**Aim of the exercise**.
The lines to be set down run from the line containing "This screenshot has width=1200, height=800." through the final line of the data below; print them exactly and print nothing else.

**Data to use**.
+++++
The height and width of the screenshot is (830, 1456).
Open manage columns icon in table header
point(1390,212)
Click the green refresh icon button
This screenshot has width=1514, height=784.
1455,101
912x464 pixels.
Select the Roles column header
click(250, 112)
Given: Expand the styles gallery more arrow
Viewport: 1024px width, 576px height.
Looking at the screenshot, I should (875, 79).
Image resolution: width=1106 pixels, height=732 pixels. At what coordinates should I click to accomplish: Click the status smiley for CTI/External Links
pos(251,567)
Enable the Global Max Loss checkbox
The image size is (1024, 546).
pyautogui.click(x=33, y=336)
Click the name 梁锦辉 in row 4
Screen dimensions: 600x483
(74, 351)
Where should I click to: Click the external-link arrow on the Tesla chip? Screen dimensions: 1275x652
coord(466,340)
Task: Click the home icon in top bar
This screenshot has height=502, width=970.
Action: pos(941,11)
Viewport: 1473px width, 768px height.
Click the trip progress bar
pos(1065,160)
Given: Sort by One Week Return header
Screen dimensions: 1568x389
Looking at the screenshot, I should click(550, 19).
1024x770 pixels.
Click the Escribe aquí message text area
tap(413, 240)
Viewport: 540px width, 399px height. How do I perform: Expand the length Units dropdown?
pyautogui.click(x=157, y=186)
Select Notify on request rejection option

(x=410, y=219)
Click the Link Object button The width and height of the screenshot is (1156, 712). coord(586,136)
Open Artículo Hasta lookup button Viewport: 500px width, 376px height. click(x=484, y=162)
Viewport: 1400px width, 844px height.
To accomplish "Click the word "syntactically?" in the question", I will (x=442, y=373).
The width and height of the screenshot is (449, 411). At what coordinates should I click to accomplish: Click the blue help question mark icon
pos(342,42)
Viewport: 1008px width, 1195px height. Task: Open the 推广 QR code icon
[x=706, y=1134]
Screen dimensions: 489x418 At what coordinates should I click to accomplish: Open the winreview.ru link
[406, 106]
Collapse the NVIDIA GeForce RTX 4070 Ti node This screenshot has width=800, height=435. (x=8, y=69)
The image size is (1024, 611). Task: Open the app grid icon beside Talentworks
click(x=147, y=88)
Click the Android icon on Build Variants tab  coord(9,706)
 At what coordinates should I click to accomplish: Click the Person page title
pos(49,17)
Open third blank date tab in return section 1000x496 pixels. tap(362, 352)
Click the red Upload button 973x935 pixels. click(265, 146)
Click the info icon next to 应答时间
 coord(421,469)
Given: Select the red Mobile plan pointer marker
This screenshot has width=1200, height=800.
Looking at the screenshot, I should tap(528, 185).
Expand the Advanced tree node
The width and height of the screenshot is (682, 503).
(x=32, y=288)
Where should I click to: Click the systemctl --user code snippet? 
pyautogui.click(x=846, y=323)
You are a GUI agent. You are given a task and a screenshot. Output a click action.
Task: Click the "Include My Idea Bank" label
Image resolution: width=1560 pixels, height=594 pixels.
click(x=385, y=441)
+++++
**Expected output**.
This screenshot has width=1200, height=800.
Looking at the screenshot, I should tap(528, 185).
Expand the Advanced tree node
The width and height of the screenshot is (682, 503).
(x=32, y=288)
Where should I click to: Click the systemctl --user code snippet? 
pyautogui.click(x=846, y=323)
You are a GUI agent. You are given a task and a screenshot. Output a click action.
Task: Click the "Include My Idea Bank" label
Image resolution: width=1560 pixels, height=594 pixels.
click(x=385, y=441)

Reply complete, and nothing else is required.